Baptista Bastos
"A presença de Cavaco na TVI foi suficiente para assinalarmos nele um homem inseguro, cheio de fragilidades, temente talvez a Deus mas mais, muito mais, ao debate com os homens. Foi uma linguagem redonda e melancólica na qual, por vezes, aflorava a irritação e o desconforto. Nada de nada. E a obstinação dele, em afirmar a sua «independência», longe dos partidos, e, propositadamente, de característica «nacional», constituiu impressionante manifestação de hipocrisia. Assim como a imposição da ideia de que, com ele em Belém, o Governo seria outro, porventura melhor. Pequenos truques de efeitos perversos. O candidato sabe que a Constituição impõe limites à acção do Presidente; e, a não ser que provoque um golpe de Estado constitucional, nada poderá fazer que contrarie as disposições da Carta."

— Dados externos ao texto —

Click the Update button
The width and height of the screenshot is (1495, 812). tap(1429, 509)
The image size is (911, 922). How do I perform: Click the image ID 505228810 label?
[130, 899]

"(...) Cavaco mete medo, mas Cavaco tem medo. Medo das palavras, medo das interpelações, medo das perguntas, medo do debate, medo do diálogo, medo das multidões, medo das mudanças. Sobretudo medo daqueles que podem comprovar as suas medíocres qualidades para desempenhar um cargo com tradições humanísticas, intelectuais, filosóficas e culturais. Ele é o mesmo de sempre. Nunca deixou de o ser, nunca se converteu num outro."
GRANDE ENTREVISTA DE CAVACO SILVA A KATIA REBARBADO D'ABREU (2ª Parte) "A morte afectiva e política do Paizinho"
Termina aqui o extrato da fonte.